Starre Fristenregelungen oft ungültig
Mieter müssen oft nicht renovieren

Wer sich als Mieter schon immer darüber geärgert hat, dass er und nicht der Vermieter für Schönheitsreparaturen zuständig ist, sollte seinen Mietvertrag noch einmal genau durchlesen. Denn seit einiger Zeit urteilen Gerichte in diesem Zusammenhang oft im Sinne der Mieter.

Der Tenor der Richter: Werden dem Mieter starre Fristen auferlegt, so ist die ganze Vereinbarung null und nichtig. Der Grund: Sind die Räume nach ein paar Jahren noch gar nicht abgenutzt, so darf der Mieter auch nicht zu unnötigen Renovierungen gezwungen werden. Die Konsequenz einer ungültigen Klausel ist, dass der Mieter keinerlei Renovierungen erledigen muss. Weder während der Mietlaufzeit noch beim Auszug. Viele Formularmietverträge enthalten solche starren Fristenregelungen.

Steht also im Mietvertrag sinngemäß, dass bestimmte Räume nach spätestens einer bestimmten Anzahl von Jahren gestrichen werden müssen, so ist die Klausel unwirksam, weil die Frist starr ist. Lautet die Formulierung aber sinngemäß, dass diese Arbeiten, wenn erforderlich, nach einer bestimmten Anzahl Jahren anfallen, so ist die Klausel wirksam.

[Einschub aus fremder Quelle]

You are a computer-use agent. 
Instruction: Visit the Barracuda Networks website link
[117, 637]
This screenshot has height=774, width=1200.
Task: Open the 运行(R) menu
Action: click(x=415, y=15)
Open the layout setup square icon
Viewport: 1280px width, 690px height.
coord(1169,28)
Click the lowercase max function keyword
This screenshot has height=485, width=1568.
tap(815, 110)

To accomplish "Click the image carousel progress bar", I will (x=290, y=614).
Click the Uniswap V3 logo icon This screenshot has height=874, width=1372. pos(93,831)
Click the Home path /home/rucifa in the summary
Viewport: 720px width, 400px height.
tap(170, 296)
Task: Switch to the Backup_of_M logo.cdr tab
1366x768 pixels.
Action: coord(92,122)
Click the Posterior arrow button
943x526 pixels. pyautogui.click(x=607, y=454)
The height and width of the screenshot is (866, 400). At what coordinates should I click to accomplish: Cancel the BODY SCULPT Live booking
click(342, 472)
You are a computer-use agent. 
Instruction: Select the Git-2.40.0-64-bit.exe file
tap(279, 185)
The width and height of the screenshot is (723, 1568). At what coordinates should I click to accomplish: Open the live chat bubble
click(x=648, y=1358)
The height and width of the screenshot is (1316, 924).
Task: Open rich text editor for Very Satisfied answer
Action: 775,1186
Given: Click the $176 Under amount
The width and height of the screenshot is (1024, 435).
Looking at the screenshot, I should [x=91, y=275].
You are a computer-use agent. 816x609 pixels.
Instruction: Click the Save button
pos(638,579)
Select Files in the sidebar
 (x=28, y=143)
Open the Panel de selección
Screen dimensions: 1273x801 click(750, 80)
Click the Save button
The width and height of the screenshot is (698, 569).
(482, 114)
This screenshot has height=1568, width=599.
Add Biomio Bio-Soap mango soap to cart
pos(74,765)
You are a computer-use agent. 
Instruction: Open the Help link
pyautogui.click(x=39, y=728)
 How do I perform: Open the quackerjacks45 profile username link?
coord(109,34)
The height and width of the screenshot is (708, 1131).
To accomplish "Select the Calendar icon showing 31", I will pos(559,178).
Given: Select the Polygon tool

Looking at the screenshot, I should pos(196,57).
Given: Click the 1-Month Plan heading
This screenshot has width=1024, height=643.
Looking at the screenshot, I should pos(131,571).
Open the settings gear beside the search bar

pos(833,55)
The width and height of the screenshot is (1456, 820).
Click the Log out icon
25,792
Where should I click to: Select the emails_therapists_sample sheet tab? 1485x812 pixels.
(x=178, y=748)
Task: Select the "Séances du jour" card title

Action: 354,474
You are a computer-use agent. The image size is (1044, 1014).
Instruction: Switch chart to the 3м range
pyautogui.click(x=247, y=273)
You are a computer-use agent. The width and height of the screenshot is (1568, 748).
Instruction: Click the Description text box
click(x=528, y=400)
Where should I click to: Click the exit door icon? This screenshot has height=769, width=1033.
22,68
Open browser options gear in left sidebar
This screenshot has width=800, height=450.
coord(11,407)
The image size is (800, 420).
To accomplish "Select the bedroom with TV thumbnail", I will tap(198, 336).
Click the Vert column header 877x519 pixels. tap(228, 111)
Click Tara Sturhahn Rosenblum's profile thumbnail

Der Bundesgerichtshof hatte vor einigen Monaten eine starre Klausel mit zudem sehr kurzen Fristen kassiert. Dem schloss sich jetzt nach Auskunft des Rings Deutscher Makler Bayern das Oberlandesgericht Düsseldorf an (Az.: 10 U 70/04): Auch in diesem Fall wurde ein Mieter von der Renovierungspflicht befreit. Zwar waren die Fristen normal lang, jedoch starr.